» Exercise prompt
The records are to be copied from the line that contains "Tap the refresh sync icon" through their last line, word for word, with every picture left out.
================
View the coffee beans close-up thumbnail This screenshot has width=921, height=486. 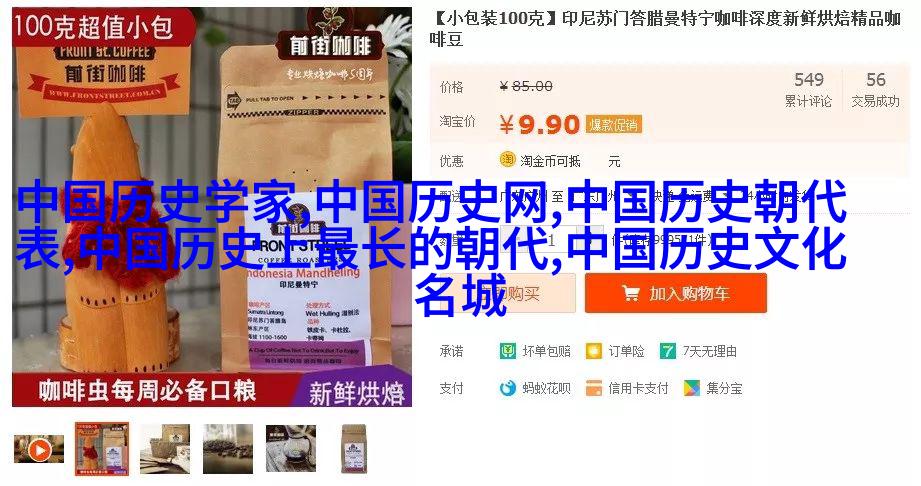228,449
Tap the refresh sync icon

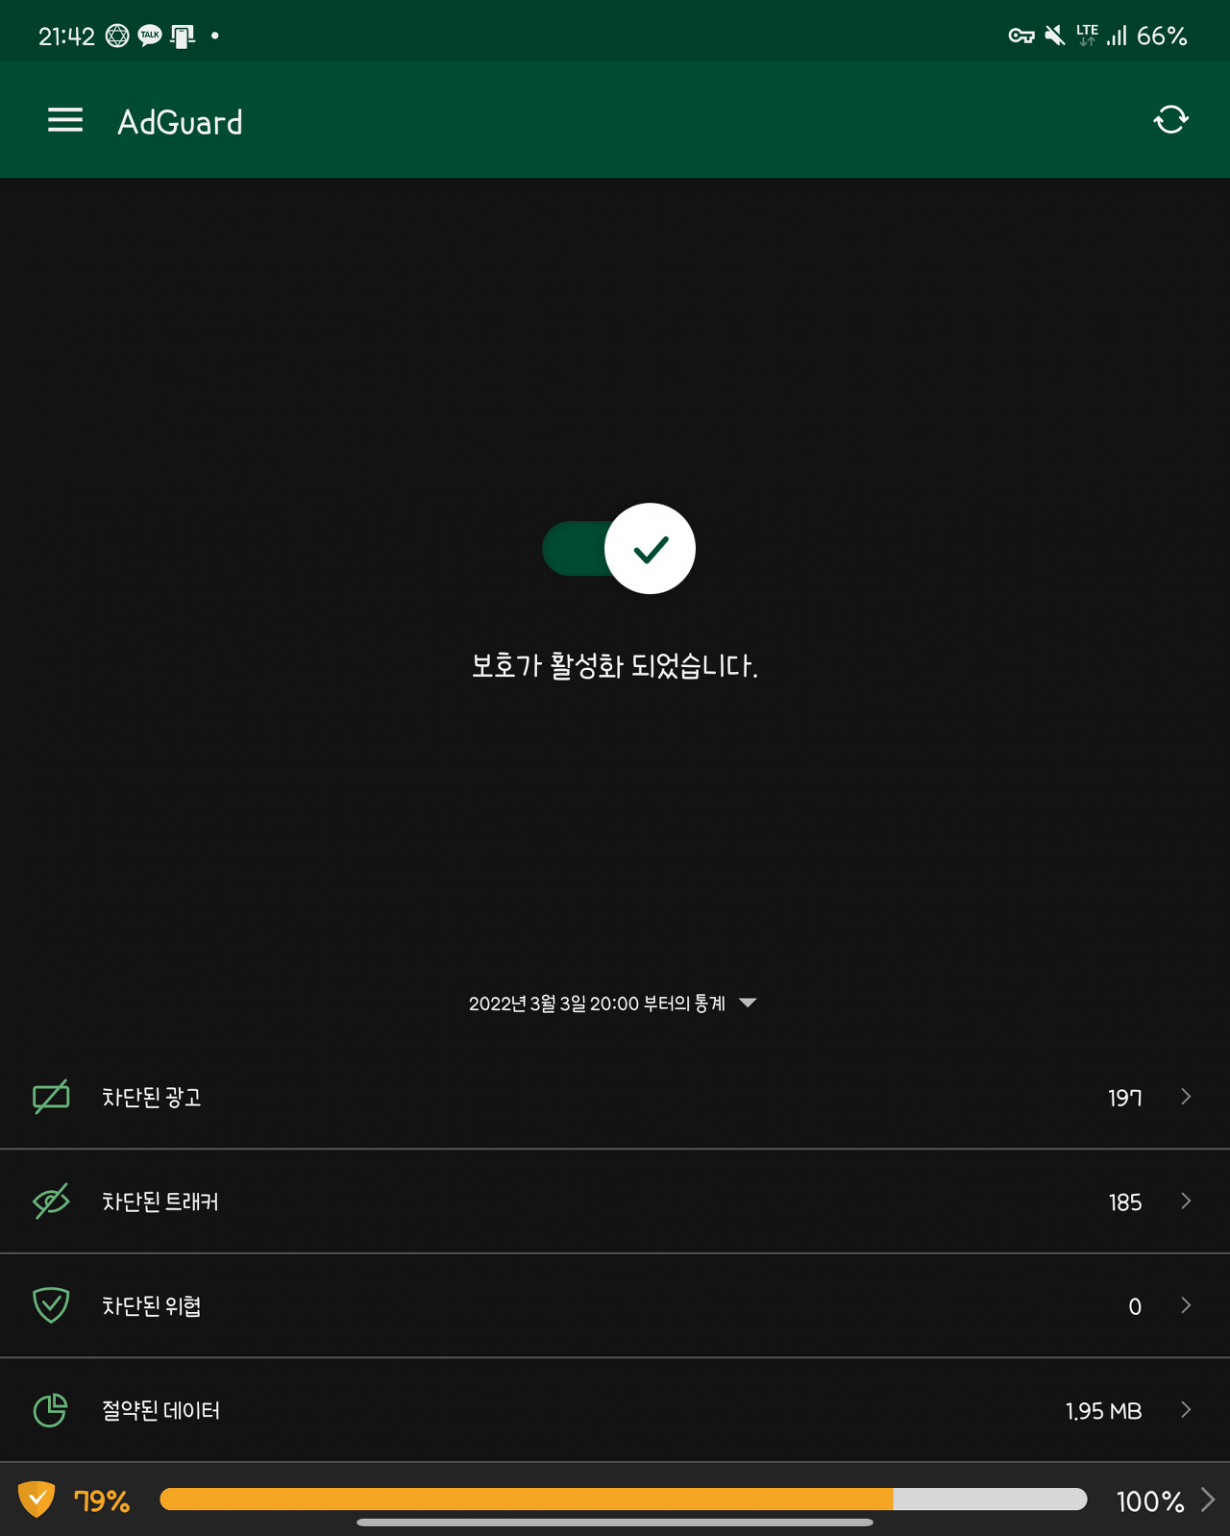point(1170,120)
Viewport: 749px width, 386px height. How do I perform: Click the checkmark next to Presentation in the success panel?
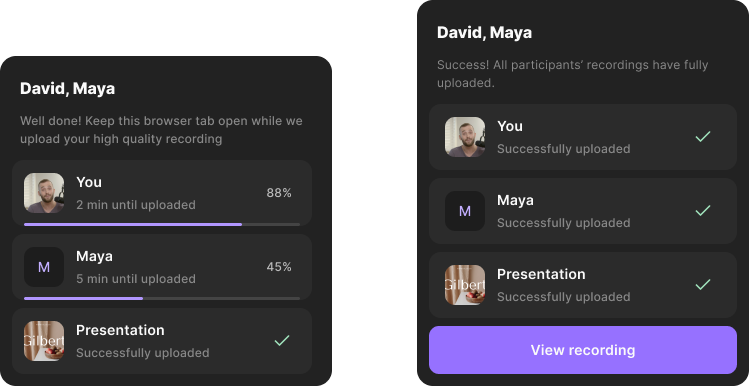[703, 285]
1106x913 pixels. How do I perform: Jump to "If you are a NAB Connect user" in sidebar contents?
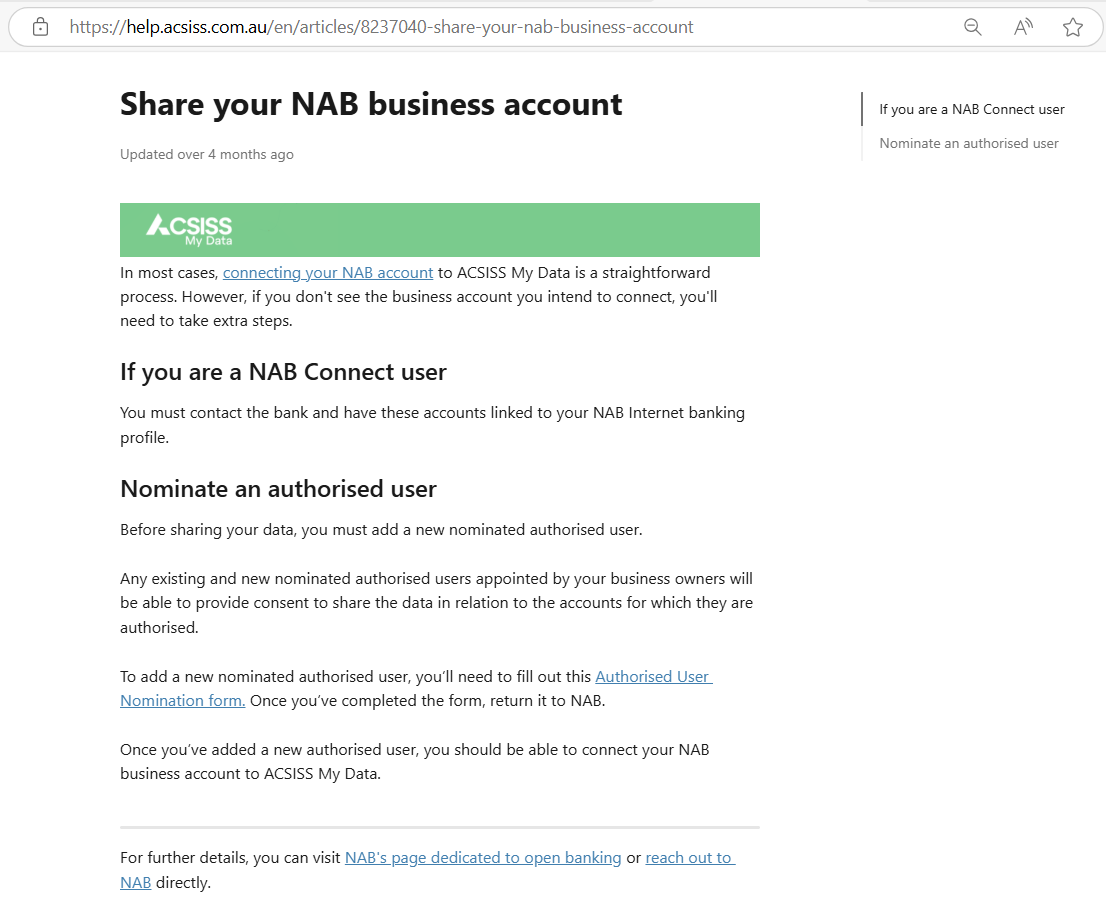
================
» Response box
Tap the refresh sync icon

point(1170,120)
Viewport: 749px width, 386px height. How do I perform: Click the checkmark next to Presentation in the success panel?
[703, 285]
1106x913 pixels. How do I perform: Jump to "If you are a NAB Connect user" in sidebar contents?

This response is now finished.